Patients with comorbid respiratory disease were significantly more likely to develop nontuberculosis mycobacterial pulmonary disease (NTM-PD), data from a systematic review of 99 studies indicate.

NTM-PD is frequently underdiagnosed, and data on specific risk factors are lacking, especially for high-risk individuals with preexisting respiratory diseases, write Michael R. Loebinger, PhD, of Imperial College London, United Kingdom, and colleagues.

“NTM-PD can be a substantial burden for patients, contributing to lung function decline and reduced health-related quality of life, and is associated with significant morbidity and mortality,” they say.

In a study published in the journal Chest, the researchers identified 99 studies published between 2011 and 2021. Of these, 24 reported an association between risk factors and NTM-PD among patients with respiratory disease compared to patients without NTM-PD and to healthy control persons without NTM-PD; these studies were included in the meta-analysis.

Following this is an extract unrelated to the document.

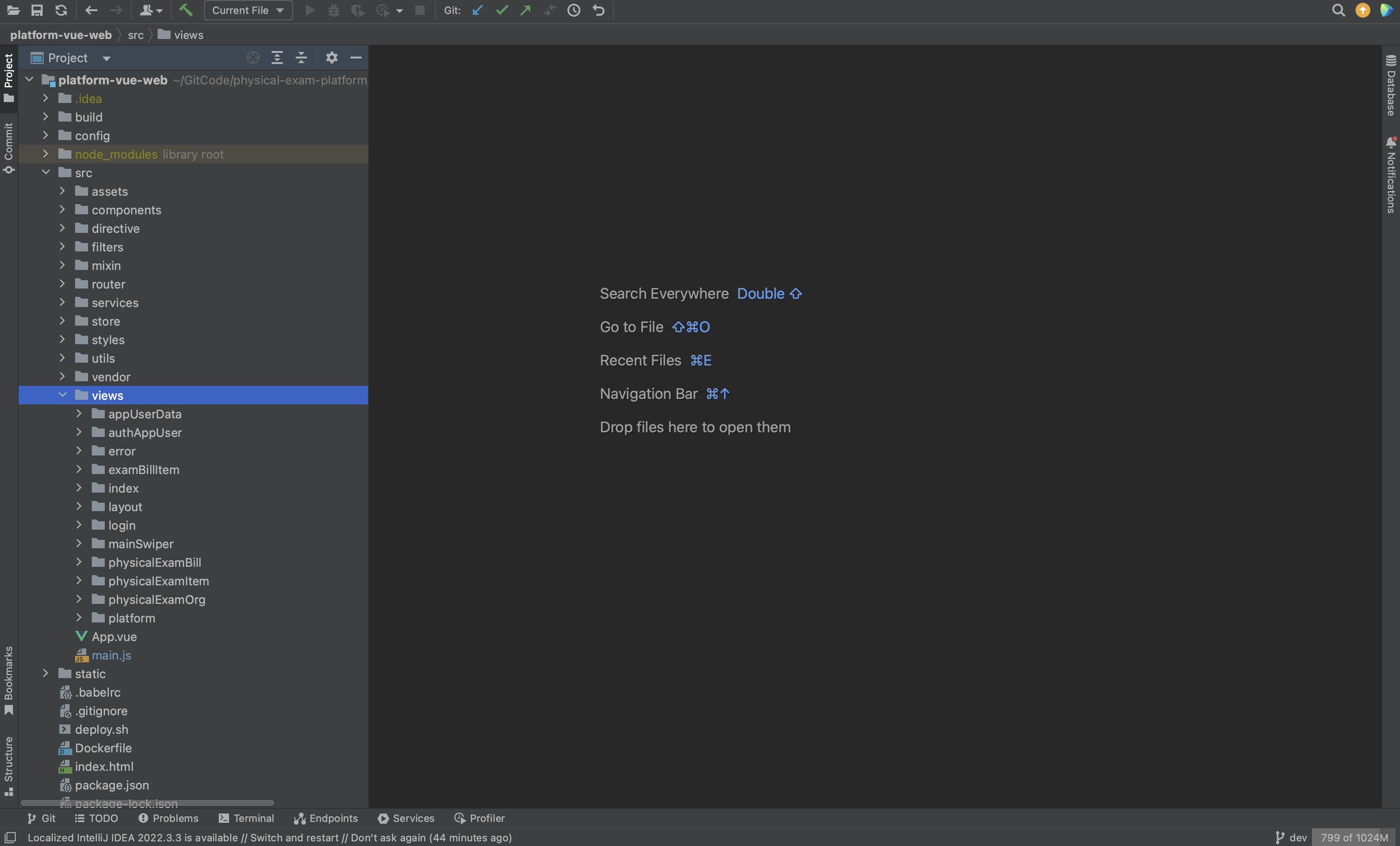Image resolution: width=1400 pixels, height=846 pixels.
Task: Click the Git status checkmark icon in toolbar
Action: (x=501, y=11)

Overall, comorbid respiratory disease was significantly associated with an increased risk of NTM-PD, with odds ratios ranging from 4.15 for asthma to 21.43 for bronchiectasis. Other conditions significantly associated with NTM-PD risk included history of tuberculosis (odds ratio [OR], 12.69), interstitial lung disease (OR, 6.39), and chronic obstructive pulmonary disease (COPD) (OR, 6.63).

Other factors associated with increased NTM-PD risk included inhaled corticosteroids (OR, 4.46), oral corticosteroids (OR, 3.37), and other immunosuppressants (OR, 2.60). Additional risk factors were use of antitumor necrosis factor-alpha for rheumatoid arthritis (OR, 2.13), solid tumors (OR, 4.66), current pneumonia (OR, 5.54), cardiovascular disease (OR, 1.73), and low body mass index (BMI) (OR, 3.04).

Additional marginal or nonsignificant associations with NTM-PD risk were found for lung function, diabetes, renal disease, cancer, healthy weight, and infection with either Pseudomonas aeruginosa or Staphylococcus aureus.

Possible protective factors, though not significant, included increasing or high BMI and long-term macrolide use.

Bronchiectasis, which is associated with the highest risk of NTM-PD, was assessed in four studies. It was evaluated less frequently because it was often considered a reason for study exclusion, the researchers write in their discussion.

“However, many studies report high numbers of patients with nodular bronchiectatic NTM-PD and is suggested to be almost universal in patients with noncavitary NTM-PD,” they say.

The most common risk factors for NTM-PD in the included studies were the use of immunosuppressants, female sex, COPD comorbidity, and history of suspected tuberculosis.

The findings were limited by several factors, including the high level of heterogeneity among the included studies, the lack of data on attributable risk, and inconsistent definitions of NTM-PD, the researchers note. However, the results may be useful for highlighting risk factors that could be used to identify high-risk patients and to promote early diagnosis and treatment, they say. In addition, long-term studies are needed regarding the impact of multiple potential risk factors on individual risk for NTM-PD among patients with respiratory disease, they conclude.

The study was supported by Insmed BV. Loebinger has relationships with Insmed, AstraZeneca, Chiesi, Savara, Parion, Zambon, 30T, Electromed, Recdoe, AN2 Therapeutics, and Armata.